Tamar Valley welcomes the new Tamara Coast to Coast Way


The Tamara Coast to Coast Way, a new 87-mile walking route that stretches between the South and North coast in the South-West is now open, thanks to the Tamara Landscape Partnership Scheme and funded by the National Lottery Heritage Fund.

The 7-day walking trail broadly follows the River Tamar, the historic boundary between Devon and Cornwall from sea to source, before continuing on to the North coast.

It begins at Cremyll, overlooking Plymouth Sound and finishes at Marsland Mouth near Morwenstow.

Linking the two coasts has also created a new circular walking route around the border of Cornwall, Kylgh Kernow, Cornish for Circuit of Cornwall.

Highlights of the Tamara Coast to Coast Way include unspoilt river-valley landscapes in the Tamar Valley National Landscape and the Cornwall and West Devon Mining World Heritage Site.

Many short walks have also been developed along the route to enable more people to benefit physically and mentally from time spent in the great outdoors.

A map of the walking route, courtesy of Tamar Valley National Landscape

What was done

In consultation with local walkers, the potential routes were surveyed between August and November 2019 to identify a ‘recommended route’ that extended the existing Tamar Valley Discovery Trail using existing public rights of way, permissive paths, and safe roads between the north and south coasts.

Potential routes were evaluated against the following criteria:

  • Runs relatively close to the River Tamar and county boundary.
  • Passes through attractive scenery and visits places of historic or cultural interest.
  • Passes villages and rural businesses where walkers can find accommodation and refreshments.
  • Avoids hazardous road sections or crossings.

We also put out the proposals to public consultation and contacted the local parish councils, landowners along new sections of the route and through the Local Access Forums, user groups in Plymouth, Devon & Cornwall.

Courtesy of Tamar Valley National Landscape


The Tamar Valley is a protected and unspoilt landscape, and we want to keep it that way.

The new route will help more people to explore this special place and to value it.

We are encouraging visitors to use green transport where possible and have developed the walk and a host of other walks with the train in mind.

More visitors will also in turn support local businesses and the local economy.

We hope that the appeal of being able to follow the river Tamar from sea to source and the other new opportunities to explore the Tamar Valley on foot will attract a few hundred more staying visitors each year, particularly in the quieter ‘off-seasons’.

This should help to keep the balance between encouraging more visitors, supporting local enterprises, and maintaining the beauty and tranquillity of the valley.

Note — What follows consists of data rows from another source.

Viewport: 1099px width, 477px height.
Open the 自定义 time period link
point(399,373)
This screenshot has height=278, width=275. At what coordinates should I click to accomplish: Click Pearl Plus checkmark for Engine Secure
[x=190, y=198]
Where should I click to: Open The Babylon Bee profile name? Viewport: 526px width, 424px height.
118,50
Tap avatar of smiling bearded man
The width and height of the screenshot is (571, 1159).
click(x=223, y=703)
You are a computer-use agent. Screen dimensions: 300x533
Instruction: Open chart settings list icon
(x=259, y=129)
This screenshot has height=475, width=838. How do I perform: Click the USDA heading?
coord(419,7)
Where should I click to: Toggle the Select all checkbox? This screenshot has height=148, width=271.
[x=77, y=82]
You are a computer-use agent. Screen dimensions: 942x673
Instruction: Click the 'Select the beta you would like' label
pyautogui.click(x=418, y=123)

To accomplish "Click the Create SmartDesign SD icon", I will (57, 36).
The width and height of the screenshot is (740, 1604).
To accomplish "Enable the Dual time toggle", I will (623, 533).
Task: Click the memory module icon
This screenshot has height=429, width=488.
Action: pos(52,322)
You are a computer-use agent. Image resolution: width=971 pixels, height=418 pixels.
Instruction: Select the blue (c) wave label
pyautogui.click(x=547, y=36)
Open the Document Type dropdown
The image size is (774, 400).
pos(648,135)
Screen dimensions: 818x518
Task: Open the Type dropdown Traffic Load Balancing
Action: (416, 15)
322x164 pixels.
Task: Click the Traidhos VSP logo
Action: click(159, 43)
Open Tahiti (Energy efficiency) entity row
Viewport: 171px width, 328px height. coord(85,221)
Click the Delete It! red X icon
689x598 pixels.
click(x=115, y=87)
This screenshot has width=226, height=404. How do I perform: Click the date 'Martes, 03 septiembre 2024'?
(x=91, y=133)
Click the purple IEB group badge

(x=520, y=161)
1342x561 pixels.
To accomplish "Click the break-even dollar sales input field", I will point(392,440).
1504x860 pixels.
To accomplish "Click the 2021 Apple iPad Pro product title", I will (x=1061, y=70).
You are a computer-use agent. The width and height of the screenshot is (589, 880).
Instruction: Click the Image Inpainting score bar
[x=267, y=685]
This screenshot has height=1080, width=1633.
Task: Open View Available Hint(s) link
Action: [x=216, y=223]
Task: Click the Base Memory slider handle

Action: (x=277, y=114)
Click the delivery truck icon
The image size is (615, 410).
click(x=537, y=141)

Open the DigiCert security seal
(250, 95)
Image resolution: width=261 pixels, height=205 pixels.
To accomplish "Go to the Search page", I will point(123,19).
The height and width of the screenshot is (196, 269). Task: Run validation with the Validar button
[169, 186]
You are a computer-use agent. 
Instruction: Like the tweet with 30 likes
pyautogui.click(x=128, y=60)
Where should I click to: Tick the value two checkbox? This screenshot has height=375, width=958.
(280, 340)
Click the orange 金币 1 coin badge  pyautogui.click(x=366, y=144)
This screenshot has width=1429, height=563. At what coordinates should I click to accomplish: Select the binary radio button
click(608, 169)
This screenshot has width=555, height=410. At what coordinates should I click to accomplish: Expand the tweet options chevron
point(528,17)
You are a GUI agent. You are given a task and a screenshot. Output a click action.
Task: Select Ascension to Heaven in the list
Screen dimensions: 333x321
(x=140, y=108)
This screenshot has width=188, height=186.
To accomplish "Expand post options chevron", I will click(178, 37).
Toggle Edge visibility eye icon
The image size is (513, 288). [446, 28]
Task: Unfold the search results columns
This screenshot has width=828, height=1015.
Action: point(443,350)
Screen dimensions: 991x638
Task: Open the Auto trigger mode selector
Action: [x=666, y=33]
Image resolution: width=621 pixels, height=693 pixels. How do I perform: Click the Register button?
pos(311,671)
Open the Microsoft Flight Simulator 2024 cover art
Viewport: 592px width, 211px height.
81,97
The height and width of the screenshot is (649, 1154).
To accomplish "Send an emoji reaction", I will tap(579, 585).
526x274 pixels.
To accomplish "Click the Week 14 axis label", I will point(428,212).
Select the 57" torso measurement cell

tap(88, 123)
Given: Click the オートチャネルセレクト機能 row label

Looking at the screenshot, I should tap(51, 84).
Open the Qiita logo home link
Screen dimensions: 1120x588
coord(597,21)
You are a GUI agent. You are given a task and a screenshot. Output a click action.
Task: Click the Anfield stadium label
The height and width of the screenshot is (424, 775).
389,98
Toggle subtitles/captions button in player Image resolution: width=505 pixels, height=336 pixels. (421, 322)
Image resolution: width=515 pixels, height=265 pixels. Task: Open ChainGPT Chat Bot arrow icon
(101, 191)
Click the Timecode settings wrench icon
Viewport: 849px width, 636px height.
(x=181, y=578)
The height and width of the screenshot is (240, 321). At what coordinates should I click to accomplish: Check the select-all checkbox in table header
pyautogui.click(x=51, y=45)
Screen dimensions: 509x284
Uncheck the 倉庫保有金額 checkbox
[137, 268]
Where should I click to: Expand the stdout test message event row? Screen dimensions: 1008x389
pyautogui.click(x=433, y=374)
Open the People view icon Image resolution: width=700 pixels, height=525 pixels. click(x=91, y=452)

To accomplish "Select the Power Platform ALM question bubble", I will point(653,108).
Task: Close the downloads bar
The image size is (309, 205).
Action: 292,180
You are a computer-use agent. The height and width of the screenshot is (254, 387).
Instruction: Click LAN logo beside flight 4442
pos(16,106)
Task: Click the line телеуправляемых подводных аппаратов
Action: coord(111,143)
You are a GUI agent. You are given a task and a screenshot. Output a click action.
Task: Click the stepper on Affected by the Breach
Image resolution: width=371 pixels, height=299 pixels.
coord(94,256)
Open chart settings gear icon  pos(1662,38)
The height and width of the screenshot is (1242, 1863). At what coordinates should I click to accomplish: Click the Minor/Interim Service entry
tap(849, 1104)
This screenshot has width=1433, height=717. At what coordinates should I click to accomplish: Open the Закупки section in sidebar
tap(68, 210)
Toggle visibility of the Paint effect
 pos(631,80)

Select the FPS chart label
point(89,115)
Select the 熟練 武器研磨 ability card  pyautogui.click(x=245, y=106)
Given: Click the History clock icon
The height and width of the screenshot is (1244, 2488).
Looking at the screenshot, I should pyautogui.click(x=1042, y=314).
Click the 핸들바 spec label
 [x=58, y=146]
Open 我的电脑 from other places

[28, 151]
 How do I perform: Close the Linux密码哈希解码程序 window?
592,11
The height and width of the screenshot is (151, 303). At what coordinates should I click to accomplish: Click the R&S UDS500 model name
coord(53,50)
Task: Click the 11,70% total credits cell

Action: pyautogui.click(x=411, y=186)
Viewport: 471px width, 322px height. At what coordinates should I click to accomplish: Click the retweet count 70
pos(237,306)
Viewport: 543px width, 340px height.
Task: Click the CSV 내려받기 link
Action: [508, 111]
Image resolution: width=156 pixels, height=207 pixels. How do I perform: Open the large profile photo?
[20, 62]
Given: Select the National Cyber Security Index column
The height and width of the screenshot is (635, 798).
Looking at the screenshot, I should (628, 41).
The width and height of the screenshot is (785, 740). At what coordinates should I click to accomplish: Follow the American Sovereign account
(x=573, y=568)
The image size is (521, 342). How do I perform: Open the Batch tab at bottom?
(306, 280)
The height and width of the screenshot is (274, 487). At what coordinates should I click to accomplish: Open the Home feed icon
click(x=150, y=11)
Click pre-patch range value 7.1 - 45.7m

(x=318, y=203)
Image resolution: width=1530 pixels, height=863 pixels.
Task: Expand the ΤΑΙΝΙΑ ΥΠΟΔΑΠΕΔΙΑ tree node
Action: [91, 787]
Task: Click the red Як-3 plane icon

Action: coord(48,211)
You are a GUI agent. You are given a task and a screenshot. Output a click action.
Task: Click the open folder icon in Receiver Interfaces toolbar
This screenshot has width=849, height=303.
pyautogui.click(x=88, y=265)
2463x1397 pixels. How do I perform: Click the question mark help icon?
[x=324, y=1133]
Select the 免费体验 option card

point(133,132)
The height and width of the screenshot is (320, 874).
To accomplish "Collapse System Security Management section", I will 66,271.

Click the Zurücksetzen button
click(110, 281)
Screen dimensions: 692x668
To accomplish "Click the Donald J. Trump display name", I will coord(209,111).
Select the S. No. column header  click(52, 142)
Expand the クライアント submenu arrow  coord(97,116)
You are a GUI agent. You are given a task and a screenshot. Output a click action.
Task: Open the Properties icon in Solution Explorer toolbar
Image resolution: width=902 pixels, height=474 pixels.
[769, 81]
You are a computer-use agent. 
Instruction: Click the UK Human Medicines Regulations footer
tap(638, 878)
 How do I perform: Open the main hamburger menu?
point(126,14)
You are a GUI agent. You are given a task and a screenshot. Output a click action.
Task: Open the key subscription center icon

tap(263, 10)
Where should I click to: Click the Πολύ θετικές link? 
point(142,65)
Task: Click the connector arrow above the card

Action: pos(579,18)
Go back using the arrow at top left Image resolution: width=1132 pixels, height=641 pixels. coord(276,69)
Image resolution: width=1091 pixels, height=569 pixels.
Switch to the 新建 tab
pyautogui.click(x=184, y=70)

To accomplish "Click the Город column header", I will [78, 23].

“The creation of this stunningly beautiful new long-distance walking route will inspire people to get out there and experience this wonderful part of the country. People can now not only enjoy a largely overlooked natural landscape, but the walkers will also benefit local enterprises along the way, such as local B&Bs. Just get your walking boots on and go!”

Will Darwall, Manager of the Tamara Landscape Partnership Scheme

Courtesy of Tamar Valley National Landscape

“Walking the Tamara Coast to Coast Way over 7 days is challenging and requires a certain level of fitness. However, the route is well thought out and easy to follow particularly if you have the route on the OS App. The guidebook is thorough. The highlight for me included crossing Lopwell Dam on day 2 and the last leg on day 7 where you pass the source of the Tamar stone and walk through Marsland Reserve.”

Gary Lewis, one of the first people to complete the 7-day route.